Eighteen male Beagle dogs were randomized to oral (p.o.) or subcutaneous (s.c.) carprofen administration in a two‐sequence, two‐period crossover design with a 10‐day washout between periods. Twenty‐five milligrams of carprofen was administered p.o. or s.c. every 12 h for 7 days. Plasma concentrations of carprofen collected after the first and last treatments were determined by high‐performance liquid chromatography. Carprofen concentration data were natural log transformed and geometric means were calculated for maximum plasma concentration ( C max ) and area under the plasma concentration–time curve ( AUC 0‐‐12 ) following the first dose and C max and AUC 0‐‐12 following administration of the last dose.

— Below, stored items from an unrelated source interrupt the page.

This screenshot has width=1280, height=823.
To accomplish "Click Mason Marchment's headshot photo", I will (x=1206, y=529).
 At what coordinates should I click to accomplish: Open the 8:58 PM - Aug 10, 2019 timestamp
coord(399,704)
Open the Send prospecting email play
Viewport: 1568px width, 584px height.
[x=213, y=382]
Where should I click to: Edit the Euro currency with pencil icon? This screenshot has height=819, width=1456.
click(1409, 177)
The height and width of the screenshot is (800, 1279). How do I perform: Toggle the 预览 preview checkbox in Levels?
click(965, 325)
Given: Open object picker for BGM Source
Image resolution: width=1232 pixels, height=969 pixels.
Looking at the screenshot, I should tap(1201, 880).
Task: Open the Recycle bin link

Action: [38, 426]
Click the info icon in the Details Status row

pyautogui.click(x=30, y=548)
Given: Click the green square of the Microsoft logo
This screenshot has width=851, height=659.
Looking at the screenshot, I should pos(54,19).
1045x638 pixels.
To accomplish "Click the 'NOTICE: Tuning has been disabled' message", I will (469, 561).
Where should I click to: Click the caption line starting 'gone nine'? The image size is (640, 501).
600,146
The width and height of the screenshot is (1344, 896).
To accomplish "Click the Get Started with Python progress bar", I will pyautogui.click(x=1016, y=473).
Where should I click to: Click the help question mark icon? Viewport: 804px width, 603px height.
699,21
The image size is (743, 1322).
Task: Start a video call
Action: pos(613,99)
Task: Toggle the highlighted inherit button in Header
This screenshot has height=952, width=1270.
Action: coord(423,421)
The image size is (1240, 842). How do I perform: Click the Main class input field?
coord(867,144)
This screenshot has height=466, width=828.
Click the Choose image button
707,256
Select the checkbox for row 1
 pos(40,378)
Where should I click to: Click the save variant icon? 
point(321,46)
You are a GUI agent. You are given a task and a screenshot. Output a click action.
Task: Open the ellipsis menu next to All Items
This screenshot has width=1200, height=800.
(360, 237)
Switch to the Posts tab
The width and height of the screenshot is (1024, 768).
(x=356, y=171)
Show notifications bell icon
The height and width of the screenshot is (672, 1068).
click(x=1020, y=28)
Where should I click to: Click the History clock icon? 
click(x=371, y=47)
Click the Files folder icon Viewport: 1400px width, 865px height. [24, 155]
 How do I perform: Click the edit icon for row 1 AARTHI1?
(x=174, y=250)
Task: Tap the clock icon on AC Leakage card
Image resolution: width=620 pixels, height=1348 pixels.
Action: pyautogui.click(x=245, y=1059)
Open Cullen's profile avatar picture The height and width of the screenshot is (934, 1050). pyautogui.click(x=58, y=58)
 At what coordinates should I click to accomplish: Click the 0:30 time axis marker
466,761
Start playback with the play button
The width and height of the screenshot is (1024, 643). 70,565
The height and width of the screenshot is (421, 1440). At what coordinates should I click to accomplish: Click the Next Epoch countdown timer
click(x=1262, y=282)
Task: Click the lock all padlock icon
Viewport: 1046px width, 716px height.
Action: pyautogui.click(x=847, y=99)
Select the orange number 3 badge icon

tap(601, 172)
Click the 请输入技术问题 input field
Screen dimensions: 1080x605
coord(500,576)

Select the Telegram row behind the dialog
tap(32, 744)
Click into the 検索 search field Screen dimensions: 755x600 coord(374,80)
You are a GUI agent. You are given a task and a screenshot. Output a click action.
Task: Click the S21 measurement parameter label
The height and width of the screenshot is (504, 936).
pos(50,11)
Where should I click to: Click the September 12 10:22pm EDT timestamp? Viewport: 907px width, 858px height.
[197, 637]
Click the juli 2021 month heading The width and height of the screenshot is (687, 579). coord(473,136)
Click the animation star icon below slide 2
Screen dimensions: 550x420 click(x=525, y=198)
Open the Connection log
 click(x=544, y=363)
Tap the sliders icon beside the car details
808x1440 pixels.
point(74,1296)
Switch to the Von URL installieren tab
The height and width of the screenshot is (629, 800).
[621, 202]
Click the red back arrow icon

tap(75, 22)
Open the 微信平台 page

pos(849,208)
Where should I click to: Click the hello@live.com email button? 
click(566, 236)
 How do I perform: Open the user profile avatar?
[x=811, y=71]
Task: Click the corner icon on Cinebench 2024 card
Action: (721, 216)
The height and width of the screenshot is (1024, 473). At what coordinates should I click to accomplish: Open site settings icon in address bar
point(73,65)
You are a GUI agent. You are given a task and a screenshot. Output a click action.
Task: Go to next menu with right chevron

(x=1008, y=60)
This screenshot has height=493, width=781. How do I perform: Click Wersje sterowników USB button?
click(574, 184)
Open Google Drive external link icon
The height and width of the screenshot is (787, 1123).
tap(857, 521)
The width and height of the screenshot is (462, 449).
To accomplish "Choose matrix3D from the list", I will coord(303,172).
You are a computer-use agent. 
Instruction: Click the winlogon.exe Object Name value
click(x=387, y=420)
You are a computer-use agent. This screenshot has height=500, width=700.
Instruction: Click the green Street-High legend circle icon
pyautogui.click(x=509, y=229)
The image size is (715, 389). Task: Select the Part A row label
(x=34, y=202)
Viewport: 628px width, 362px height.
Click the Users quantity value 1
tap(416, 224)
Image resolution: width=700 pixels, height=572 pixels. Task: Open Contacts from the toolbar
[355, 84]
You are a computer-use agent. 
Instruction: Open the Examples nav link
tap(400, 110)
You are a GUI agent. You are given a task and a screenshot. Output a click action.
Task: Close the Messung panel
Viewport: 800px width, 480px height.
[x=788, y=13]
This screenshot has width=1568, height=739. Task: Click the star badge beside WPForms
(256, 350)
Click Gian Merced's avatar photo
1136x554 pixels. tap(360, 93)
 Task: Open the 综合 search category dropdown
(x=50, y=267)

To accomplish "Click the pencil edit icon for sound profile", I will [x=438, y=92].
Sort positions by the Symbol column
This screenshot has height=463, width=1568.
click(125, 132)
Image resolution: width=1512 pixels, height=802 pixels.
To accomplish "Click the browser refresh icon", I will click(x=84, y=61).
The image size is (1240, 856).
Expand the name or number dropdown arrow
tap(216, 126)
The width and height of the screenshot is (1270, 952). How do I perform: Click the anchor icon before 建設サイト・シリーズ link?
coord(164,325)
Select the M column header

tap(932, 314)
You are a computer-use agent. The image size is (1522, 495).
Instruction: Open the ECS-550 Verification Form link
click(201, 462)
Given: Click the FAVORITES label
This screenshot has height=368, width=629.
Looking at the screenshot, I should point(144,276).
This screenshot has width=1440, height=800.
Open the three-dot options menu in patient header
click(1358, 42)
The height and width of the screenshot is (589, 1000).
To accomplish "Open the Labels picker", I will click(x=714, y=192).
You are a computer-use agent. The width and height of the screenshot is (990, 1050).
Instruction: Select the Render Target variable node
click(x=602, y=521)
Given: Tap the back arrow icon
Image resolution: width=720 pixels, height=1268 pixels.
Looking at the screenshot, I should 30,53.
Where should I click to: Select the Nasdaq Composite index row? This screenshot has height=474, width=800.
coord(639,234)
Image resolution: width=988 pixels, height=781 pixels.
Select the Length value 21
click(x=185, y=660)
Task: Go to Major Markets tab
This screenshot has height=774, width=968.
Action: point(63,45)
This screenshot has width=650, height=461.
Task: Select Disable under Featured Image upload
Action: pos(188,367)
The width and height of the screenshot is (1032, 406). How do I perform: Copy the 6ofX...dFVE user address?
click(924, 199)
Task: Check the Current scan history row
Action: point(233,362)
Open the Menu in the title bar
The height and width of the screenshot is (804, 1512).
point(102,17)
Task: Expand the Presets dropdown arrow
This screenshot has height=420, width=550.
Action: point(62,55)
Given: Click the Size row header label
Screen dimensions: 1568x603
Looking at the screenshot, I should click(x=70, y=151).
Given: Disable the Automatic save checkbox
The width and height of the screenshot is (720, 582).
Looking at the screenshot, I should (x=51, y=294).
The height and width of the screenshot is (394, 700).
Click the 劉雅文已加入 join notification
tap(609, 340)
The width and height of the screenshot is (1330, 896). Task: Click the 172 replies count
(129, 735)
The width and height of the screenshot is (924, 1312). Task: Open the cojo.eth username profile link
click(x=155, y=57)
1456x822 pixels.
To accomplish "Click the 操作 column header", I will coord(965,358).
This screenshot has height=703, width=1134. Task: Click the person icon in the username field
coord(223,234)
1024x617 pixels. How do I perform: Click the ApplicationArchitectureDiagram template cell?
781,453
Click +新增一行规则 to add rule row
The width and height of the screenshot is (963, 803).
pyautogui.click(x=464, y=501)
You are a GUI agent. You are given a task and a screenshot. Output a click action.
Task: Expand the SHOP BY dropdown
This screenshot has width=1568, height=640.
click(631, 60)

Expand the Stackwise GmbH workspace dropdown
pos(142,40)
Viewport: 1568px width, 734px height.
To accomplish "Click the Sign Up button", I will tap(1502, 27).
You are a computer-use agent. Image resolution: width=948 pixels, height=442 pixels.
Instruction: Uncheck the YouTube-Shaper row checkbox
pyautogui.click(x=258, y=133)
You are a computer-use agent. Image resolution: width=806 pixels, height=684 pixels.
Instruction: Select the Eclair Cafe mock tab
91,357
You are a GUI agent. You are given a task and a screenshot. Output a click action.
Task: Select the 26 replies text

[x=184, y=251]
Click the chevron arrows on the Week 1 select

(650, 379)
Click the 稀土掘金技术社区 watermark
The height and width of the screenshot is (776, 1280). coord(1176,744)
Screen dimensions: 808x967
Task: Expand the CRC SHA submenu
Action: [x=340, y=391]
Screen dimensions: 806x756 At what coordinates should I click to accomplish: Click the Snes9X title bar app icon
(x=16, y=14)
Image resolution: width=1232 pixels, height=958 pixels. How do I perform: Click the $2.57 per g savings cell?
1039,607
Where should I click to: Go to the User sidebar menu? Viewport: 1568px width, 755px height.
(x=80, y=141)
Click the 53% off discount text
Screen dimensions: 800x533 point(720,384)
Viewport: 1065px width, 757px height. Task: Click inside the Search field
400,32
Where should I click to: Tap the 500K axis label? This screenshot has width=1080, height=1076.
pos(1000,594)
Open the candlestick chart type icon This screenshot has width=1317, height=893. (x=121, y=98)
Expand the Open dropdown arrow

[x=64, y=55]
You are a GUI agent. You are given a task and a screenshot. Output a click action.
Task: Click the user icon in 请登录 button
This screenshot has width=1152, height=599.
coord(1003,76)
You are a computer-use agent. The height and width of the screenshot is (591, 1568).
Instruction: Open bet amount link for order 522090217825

Formulations were considered bioequivalent if the 90% confidence interval (CI) of the mean difference for each variable between formulations were within −20% and 25% of the oral formulation. The mean C max and AUC 0‐‐12 were 16.9  μ g/mL and 73.1  μ g · h/mL, respectively, following a single oral dose and 8.0  μ g/mL and 64.3  μ g · h/mL, respectively, following a single s.c. injection. The 90% CI for C max (−56.8 to −48.7%) was outside of the bioequivalence criteria whereas the 90% CI for AUC 0‐‐12 (−16.3 to −7.5%) was within the bioequivalence criteria. At steady‐state, the mean C max and AUC 0‐‐12 were 18.7  μ g/mL and 101.9  μ g · h/mL, respectively, following p.o. administration and 14.7  μ g/mL and 111.0  μ g · h/mL, respectively, following s.c. injection. The 90% CI was outside the bioequivalence criteria for C max (−30.8 to −10.8) but within the bioequivalence criteria for AUC 0‐‐12 (2.3–15.9%). The results of this study indicate that peak plasma concentrations of carprofen differ when administered p.o. and s.c., but that total drug exposure following a single dose and at steady‐state are bioequivalent.